28 janvier 2016
Des nuances de gaz
Par: Martin Bourassa

Avec raison, la Ville de Saint-Hyacinthe se targue d’être une pionnière au niveau municipal dans le dossier de la biométhanisation.

Les progrès que nous avons réalisés ces dernières années avec la valorisation de nos boues d’épuration et de nos déchets organiques sont notables et nos efforts et réussites méritent d’être reconnus et ­encouragés. Et ils le sont.

Les gouvernements provincial et ­fédéral nous ont versé des millions pour nous ­accompagner dans ce projet estimé à environ 50 M$. Et une flopée de prix nous sont tombés dessus comme la ­misère sur le pauvre monde. Notre ­audace et notre ­esprit d’innovation font l’unanimité. La Ville de Saint-Hyacinthe ne manque pas une occasion de mettre de l’avant ses bons coups, à l’aide de communiqués de presse ou de publicités qui laissent souvent peu de place aux nuances.

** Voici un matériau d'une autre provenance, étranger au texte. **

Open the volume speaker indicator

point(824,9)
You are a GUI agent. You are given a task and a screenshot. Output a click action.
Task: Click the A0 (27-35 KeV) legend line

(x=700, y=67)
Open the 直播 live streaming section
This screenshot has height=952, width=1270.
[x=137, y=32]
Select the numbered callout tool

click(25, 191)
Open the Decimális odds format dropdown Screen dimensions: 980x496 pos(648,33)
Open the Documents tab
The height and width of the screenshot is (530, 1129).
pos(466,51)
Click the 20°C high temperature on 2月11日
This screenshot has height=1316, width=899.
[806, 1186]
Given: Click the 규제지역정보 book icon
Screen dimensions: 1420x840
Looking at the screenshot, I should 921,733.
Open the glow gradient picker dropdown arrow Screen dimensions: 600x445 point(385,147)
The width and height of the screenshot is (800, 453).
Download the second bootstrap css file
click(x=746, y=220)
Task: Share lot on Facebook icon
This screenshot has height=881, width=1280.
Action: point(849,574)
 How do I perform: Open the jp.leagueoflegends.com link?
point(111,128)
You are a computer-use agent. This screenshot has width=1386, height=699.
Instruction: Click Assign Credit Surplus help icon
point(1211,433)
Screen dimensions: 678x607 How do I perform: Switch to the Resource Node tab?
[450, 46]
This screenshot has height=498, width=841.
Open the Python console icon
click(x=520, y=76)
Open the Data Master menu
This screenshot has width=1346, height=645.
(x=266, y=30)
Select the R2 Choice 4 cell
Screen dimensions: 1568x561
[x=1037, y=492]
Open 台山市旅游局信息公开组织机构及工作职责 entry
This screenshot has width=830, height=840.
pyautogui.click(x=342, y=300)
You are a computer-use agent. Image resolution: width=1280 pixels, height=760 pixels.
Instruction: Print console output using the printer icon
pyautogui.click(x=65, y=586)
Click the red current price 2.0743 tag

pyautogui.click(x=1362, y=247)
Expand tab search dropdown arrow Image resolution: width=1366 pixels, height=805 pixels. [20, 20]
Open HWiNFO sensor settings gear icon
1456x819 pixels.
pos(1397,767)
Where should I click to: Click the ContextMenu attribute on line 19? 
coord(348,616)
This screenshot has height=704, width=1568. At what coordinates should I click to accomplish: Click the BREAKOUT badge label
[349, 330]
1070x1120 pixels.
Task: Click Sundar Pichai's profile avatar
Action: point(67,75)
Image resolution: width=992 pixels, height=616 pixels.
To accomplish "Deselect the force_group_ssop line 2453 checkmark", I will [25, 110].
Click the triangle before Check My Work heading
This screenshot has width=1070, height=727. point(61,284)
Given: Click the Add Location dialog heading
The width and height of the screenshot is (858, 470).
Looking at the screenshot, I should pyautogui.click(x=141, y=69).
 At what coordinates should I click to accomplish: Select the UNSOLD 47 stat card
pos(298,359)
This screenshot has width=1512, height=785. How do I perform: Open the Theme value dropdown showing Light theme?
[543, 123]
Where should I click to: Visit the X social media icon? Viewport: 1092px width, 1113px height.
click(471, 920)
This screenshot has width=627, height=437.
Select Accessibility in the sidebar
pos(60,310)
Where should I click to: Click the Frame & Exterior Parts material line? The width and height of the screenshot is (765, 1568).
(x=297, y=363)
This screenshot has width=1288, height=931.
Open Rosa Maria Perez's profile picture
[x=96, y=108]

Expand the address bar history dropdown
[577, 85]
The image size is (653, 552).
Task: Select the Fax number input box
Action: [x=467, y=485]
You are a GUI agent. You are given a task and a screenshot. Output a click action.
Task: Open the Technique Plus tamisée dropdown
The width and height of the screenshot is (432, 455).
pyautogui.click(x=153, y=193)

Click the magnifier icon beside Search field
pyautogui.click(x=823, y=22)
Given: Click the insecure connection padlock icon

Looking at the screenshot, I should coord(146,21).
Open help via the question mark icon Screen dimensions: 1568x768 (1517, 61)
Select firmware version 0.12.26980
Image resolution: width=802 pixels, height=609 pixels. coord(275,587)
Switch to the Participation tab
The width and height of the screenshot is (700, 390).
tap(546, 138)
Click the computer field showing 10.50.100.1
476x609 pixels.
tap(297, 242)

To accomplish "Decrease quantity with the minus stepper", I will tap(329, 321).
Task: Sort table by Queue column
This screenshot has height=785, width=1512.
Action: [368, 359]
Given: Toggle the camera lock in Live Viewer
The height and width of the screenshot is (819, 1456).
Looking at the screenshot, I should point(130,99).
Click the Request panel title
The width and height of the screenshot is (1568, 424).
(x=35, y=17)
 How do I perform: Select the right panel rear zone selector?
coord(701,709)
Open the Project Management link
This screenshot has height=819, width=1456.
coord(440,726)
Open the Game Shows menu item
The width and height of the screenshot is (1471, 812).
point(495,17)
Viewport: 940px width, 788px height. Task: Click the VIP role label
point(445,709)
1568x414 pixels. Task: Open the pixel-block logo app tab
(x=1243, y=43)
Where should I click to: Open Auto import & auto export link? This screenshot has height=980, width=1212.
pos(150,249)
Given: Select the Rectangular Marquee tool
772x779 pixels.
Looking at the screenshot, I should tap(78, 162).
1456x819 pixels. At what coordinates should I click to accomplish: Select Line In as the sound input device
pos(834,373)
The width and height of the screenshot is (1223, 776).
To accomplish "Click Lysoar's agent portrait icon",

Ainsi, tout le monde à Saint-Hyacinthe et même au Québec semble convaincu que la cité maskoutaine est devenue en novembre 2014 la première ville au ­Québec à produire du gaz naturel et à ­utiliser ce gaz naturel pour chauffer ses bâtiments et alimenter des véhicules ­municipaux. Plusieurs ont été surpris d’apprendre la semaine dernière par l’entremise du COURRIER que ce n’était pourtant pas le cas.

Du moins pas encore, même si cela se fera un jour plus proche qu’éloigné.

Car tout ne tourne pas rond encore à l’usine de biométhanisation. On produit certes du biogaz depuis novembre 2014, mais ce il ne sert actuellement qu’à ­assécher les boues d’épuration et à ­chauffer les bâtiments sur le site. Notre biométhane devra être purifié ­davantage avant de pouvoir intégrer le réseau de gaz naturel. Pour l’instant et depuis la ­première heure, la flotte de véhicules ­municipaux qui ­circule dans nos rues est alimentée par Gaz Métro et non par la fermentation de nos bacs bruns.

À propos de ces bacs, on vient ­d’apprendre que notre système a beaucoup de mal à digérer les branches qui y sont déposées par les citoyens. Tant et si bien que tout le contenu des bacs bruns est détourné depuis septembre vers un site de compostage de la région. Tout un problème à régler. Car on a beau dire que le contenu des bacs bruns ne représente qu’une infime partie des intrants à ­traiter, l’usine de biométhanisation a d’abord été créée et financée pour traiter nos boues d’épuration et nos déchets ­organiques domestiques. Par la bande, tant mieux si nous pouvons prendre en charge et faire de l’argent avec les ­déchets agroalimentaires industriels, mais il n’appartient pas à notre municipalité d’investir de nos taxes pour résoudre ­essentiellement les problèmes du privé. D’où la nécessité de trouver une solution pour recevoir l’intégralité de nos déchets organiques. La bonne nouvelle, c’est que cette solution existe. Il s’agit d’une ­technologie qu’il faudra importer ­d’Europe et payer de notre poche en ­devises étrangères. On ignore toutefois le montant de l’investissement, et si d’autres subventions pourraient nous être versées. Il faut dire qu’en matière de subventions, Saint-Hyacinthe a été choyée dans ce dossier. Depuis, c’est la disette.